**Material shown**
____________
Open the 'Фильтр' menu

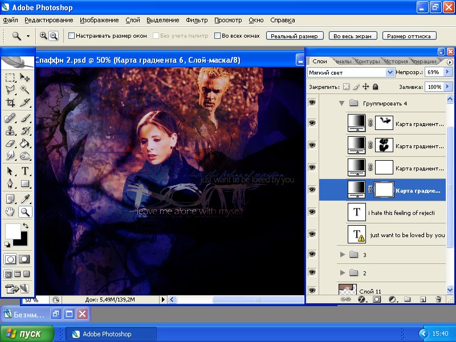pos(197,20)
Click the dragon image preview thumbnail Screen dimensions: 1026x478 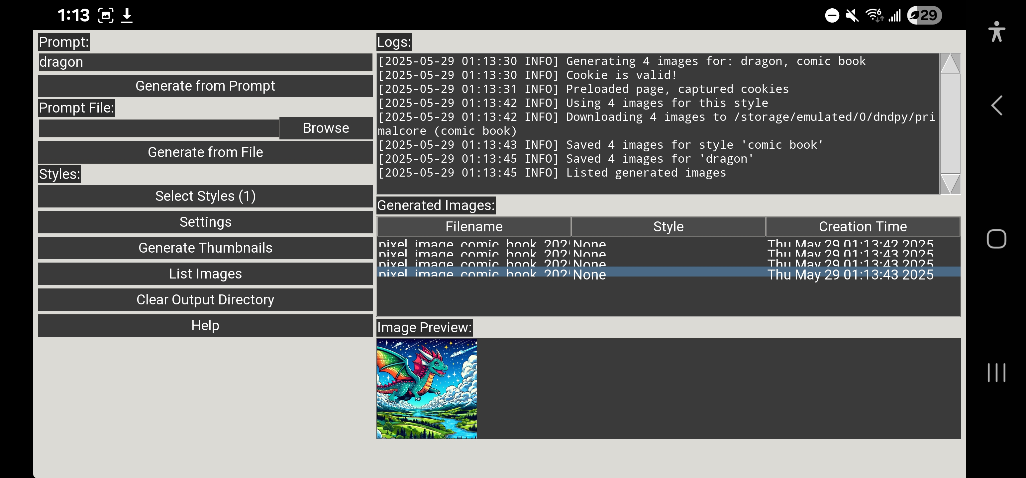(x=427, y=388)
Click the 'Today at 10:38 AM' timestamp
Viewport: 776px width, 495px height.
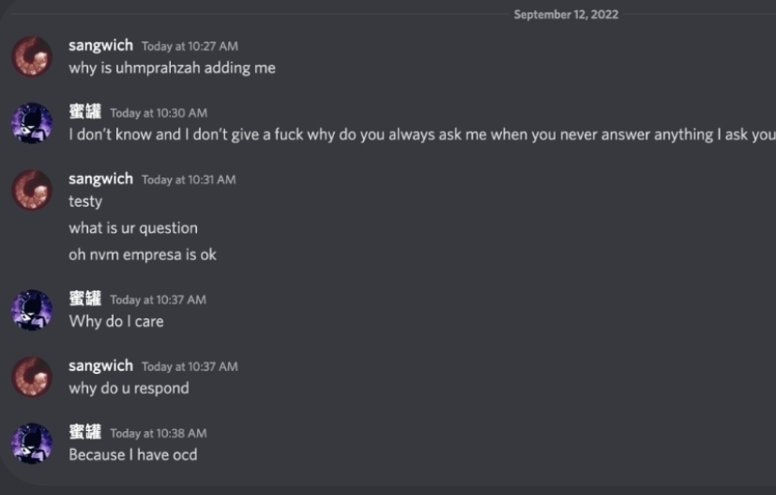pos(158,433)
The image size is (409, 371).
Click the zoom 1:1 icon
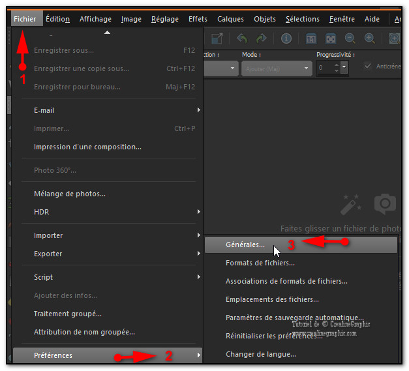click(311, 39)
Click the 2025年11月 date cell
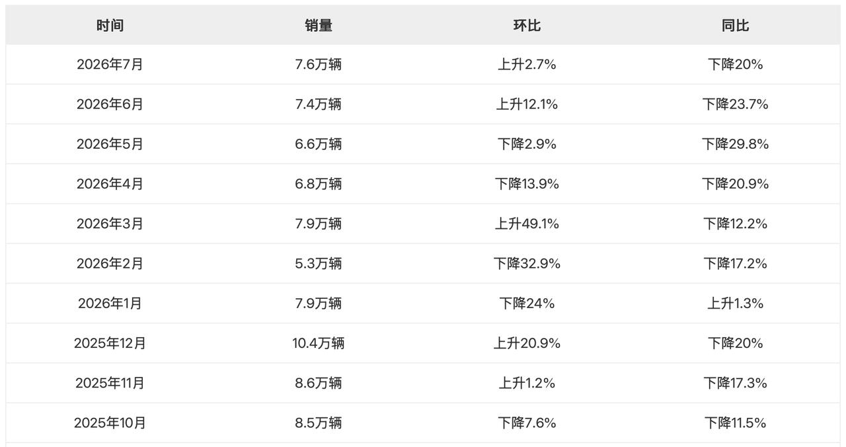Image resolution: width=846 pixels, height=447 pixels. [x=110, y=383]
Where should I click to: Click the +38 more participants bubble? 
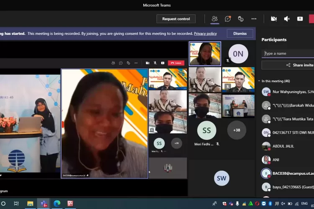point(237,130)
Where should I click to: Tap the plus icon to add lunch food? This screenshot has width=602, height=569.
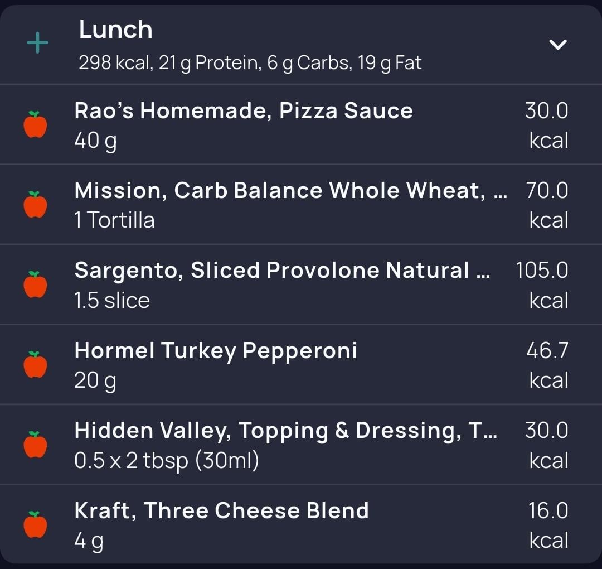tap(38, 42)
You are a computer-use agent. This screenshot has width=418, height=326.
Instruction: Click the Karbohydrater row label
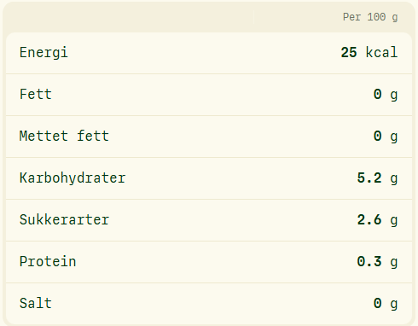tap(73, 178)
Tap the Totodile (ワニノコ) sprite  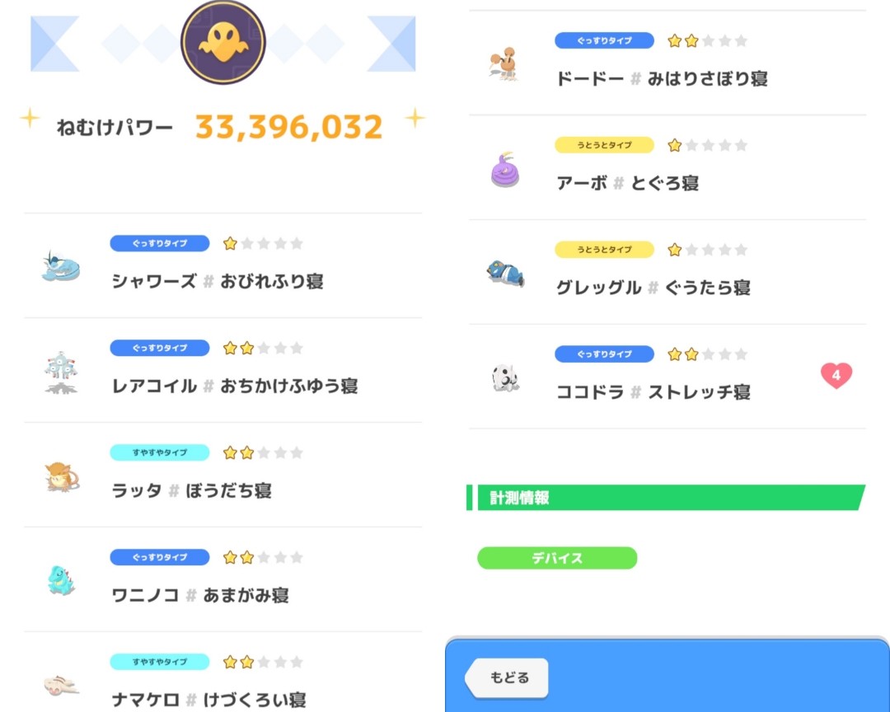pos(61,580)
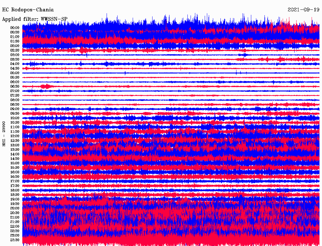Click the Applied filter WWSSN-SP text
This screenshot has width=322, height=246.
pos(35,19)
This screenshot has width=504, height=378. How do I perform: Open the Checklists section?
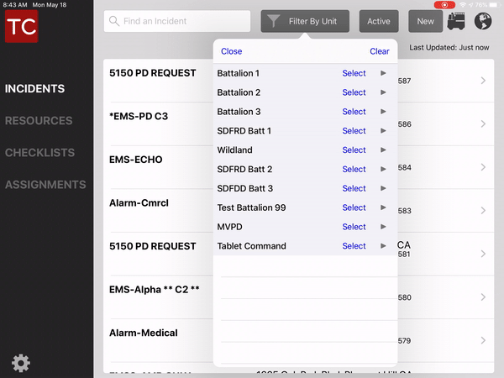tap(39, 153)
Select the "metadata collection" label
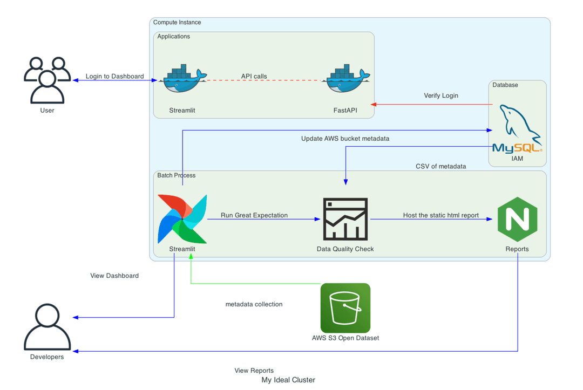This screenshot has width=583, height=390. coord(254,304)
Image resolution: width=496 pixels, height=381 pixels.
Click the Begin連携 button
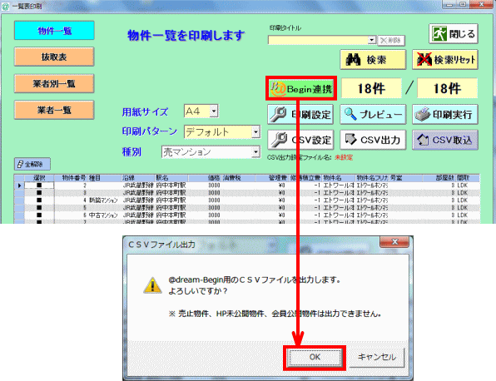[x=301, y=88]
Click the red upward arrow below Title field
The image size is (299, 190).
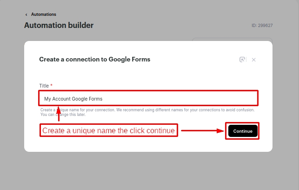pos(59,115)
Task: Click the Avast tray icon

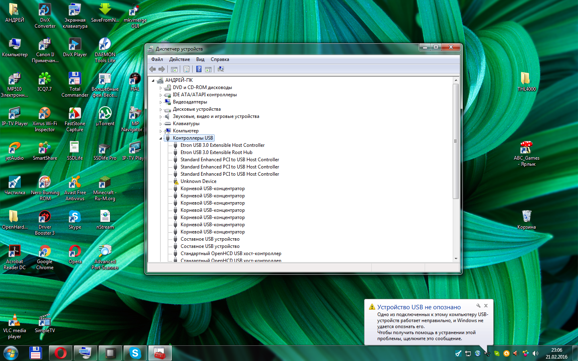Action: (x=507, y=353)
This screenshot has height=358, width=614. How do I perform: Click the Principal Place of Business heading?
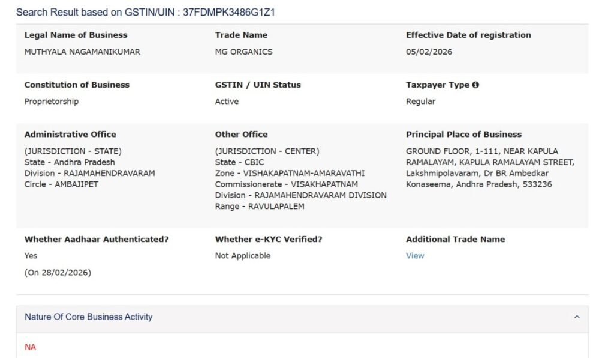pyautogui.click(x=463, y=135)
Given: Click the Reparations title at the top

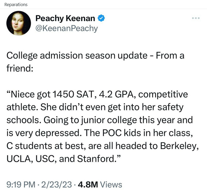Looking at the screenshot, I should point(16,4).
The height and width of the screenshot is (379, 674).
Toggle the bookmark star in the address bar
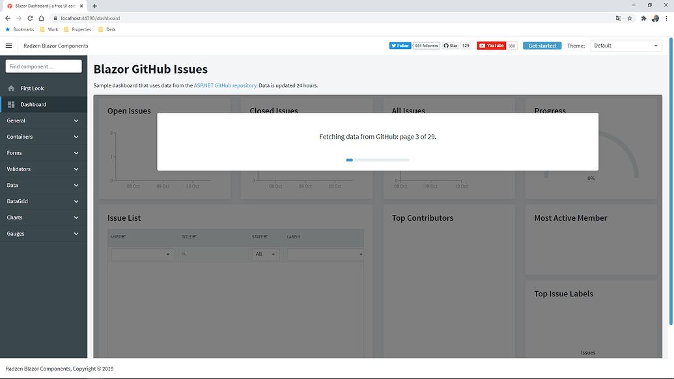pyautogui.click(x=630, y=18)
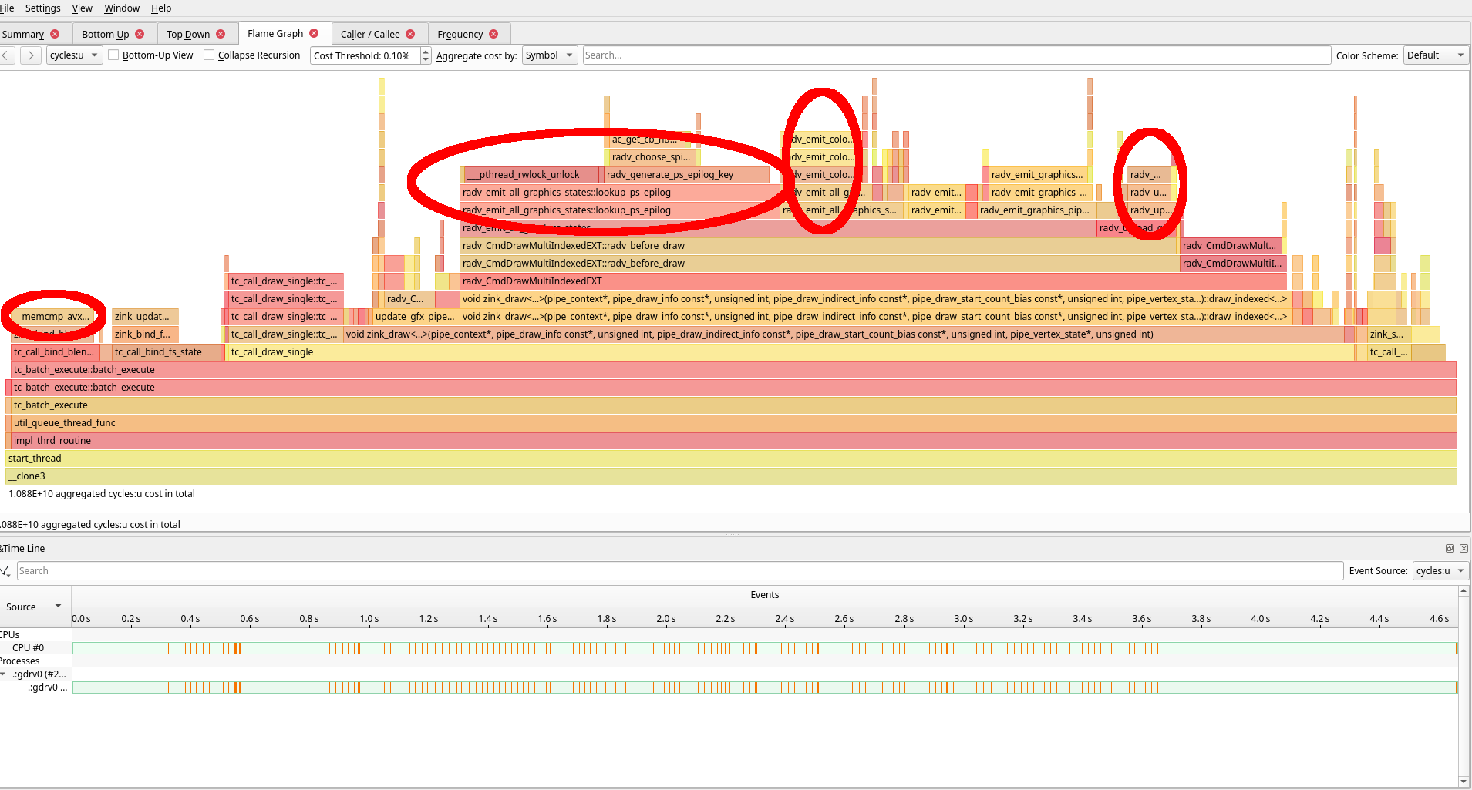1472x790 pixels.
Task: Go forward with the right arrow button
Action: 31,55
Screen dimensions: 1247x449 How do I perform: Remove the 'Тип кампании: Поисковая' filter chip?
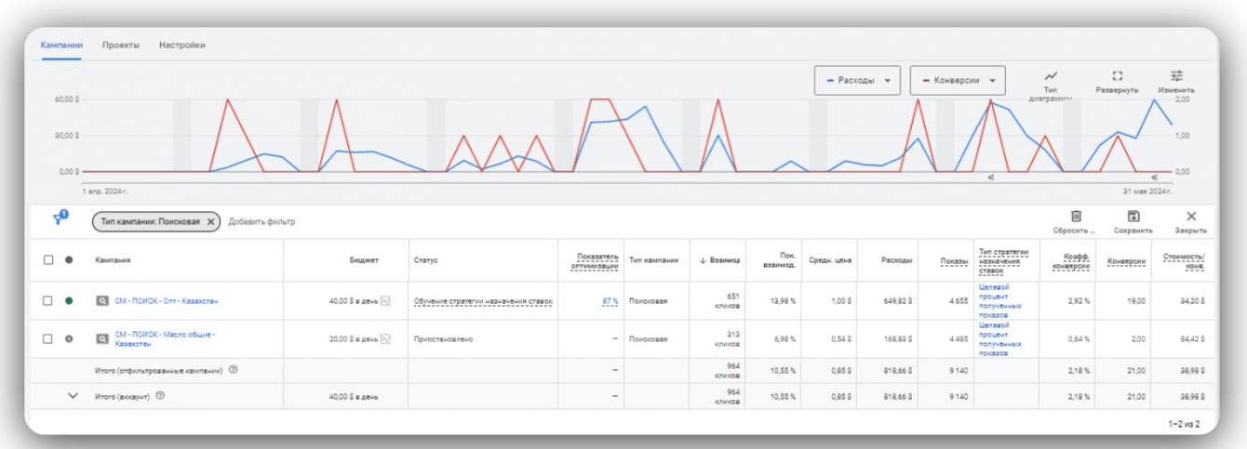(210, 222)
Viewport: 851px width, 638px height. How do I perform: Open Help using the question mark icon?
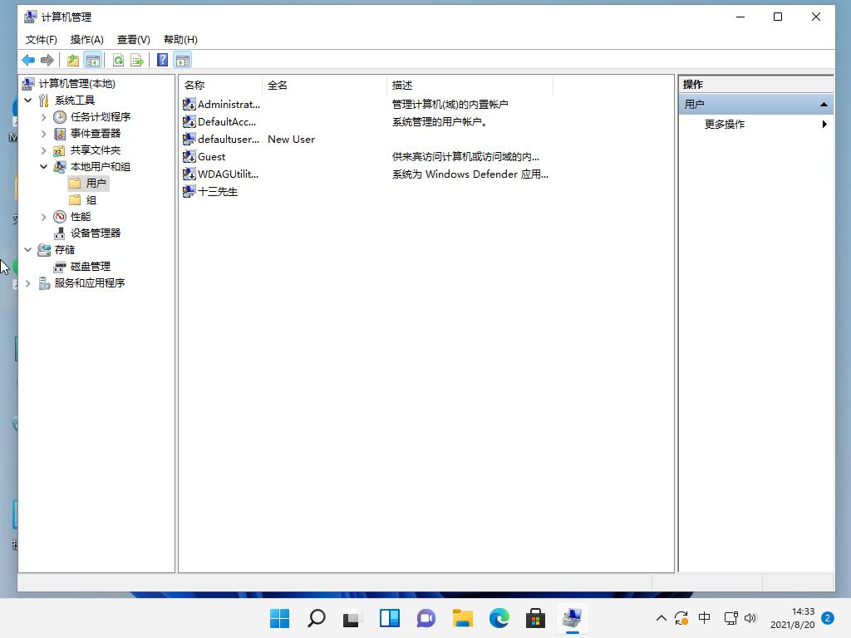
____________
**Directions**
Update the records between the lines holding "Click the 'Today at 10:38 AM' timestamp" and "click(311, 39)", inclusive, replacing "zoom" with "magnify" and leaving everything else unchanged. Give only those lines, and leave the pictures out.

**Written answer**
Click the 'Today at 10:38 AM' timestamp
Viewport: 776px width, 495px height.
pos(158,433)
The image size is (409, 371).
Click the magnify 1:1 icon
click(311, 39)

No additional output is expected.